Short problem 1
Recast the listing lines as a JSON list of strings, one string per line, skipping blank lines. Begin at the line containing "You are a computer-use" and stop after the line containing "click(x=877, y=113)", leaving out the pictures.

Text section
▼▼▼

The Mercury's annual charity auction is just around the corner, and one item that's always up for bid is a subscription to the literary journal McSweeney's. If you wait until the auction to pick up a subscription, though, you might miss out on the fall issue, which is unusual even by McSweeneys' quirk-embracing tendencies: It's an homage to print media that simultaneously explores new funding models.

Issue 33 of McSweeney’s Quarterly will be a one-time-only, Sunday-edition sized newspaper—the San Francisco Panorama. It'll have news (actual news, tied to the day it comes out) and sports and arts coverage, and comics (sixteen pages of glorious, full-color comics, from Chris Ware and Dan Clowes and Art Spiegelman and many others besides) and a magazine and a weekend guide, and will basically be an attempt to demonstrate all the great things print journalism can (still) do, with as much first-rate writing and reportage and design (and posters and games and on-location Antarctic travelogues) as we can get in there.

▲▲▲

Provided data
▼▼▼

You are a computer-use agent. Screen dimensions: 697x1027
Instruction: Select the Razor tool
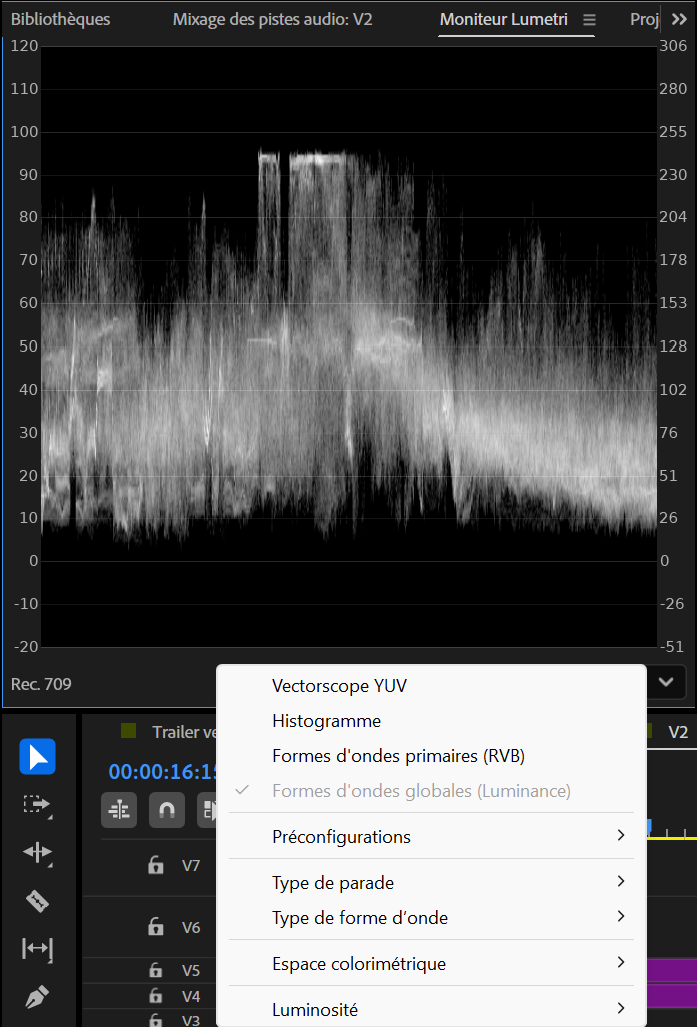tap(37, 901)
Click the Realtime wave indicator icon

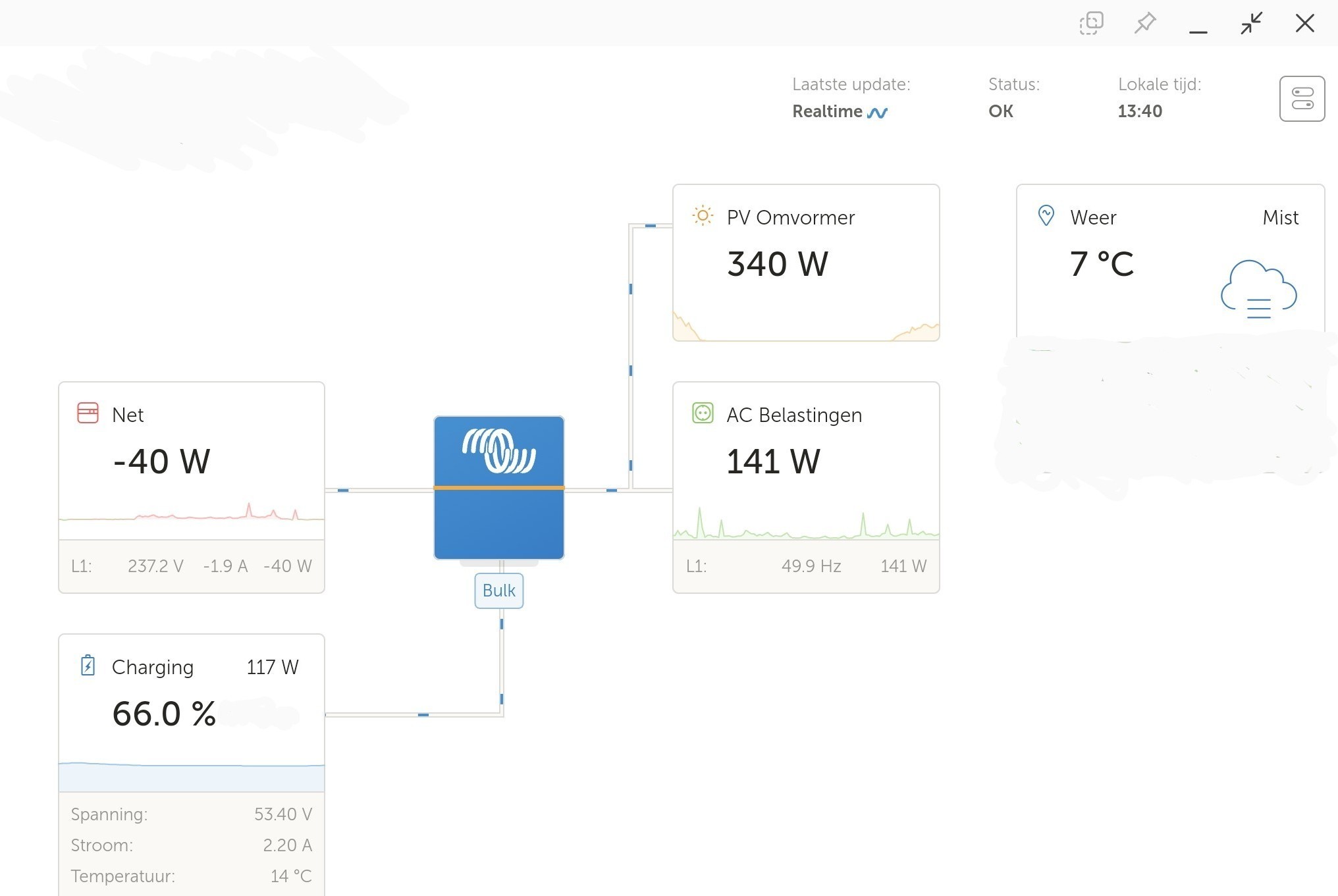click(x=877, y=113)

▲▲▲
▼▼▼

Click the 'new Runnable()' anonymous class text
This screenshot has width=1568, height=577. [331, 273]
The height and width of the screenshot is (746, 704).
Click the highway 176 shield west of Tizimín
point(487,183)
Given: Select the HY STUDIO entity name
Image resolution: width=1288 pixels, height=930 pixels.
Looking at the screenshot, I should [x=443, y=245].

▲▲▲

Short problem 2
In the text about the McSweeney's fall issue, what is the one-time newspaper that Issue 33 will become called?

Response 1
[
  "You are a computer-use agent. Screen dimensions: 697x1027",
  "Instruction: Select the Razor tool",
  "tap(37, 901)",
  "Click the Realtime wave indicator icon",
  "click(x=877, y=113)"
]

Response 2
The San Francisco Panorama.